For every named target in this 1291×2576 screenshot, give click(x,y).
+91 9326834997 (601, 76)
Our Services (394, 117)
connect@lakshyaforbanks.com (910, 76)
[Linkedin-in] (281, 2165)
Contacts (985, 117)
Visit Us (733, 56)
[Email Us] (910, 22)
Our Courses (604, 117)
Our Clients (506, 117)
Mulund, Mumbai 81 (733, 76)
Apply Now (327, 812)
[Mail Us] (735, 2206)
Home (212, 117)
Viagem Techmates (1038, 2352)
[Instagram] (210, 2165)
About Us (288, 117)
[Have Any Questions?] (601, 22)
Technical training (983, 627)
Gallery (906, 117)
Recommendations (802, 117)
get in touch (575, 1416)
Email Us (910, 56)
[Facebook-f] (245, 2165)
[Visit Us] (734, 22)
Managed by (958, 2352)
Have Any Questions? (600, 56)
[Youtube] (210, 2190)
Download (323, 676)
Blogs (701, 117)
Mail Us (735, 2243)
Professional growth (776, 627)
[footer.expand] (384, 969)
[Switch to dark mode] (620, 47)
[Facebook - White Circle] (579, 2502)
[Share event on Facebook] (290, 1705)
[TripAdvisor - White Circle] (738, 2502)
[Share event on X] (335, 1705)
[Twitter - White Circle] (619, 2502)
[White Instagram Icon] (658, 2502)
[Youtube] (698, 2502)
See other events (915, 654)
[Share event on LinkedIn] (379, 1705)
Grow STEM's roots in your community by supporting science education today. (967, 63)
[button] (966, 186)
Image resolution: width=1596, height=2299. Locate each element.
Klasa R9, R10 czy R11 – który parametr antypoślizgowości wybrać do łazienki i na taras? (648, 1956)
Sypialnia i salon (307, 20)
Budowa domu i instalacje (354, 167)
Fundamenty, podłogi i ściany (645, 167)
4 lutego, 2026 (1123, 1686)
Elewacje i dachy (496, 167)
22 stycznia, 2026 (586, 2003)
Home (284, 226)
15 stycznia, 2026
++++++
## PROMPT
Take each line from the preceding material that contains "Circle" and copy it.

## WRITTEN REPLY
[Facebook - White Circle] (579, 2502)
[TripAdvisor - White Circle] (738, 2502)
[Twitter - White Circle] (619, 2502)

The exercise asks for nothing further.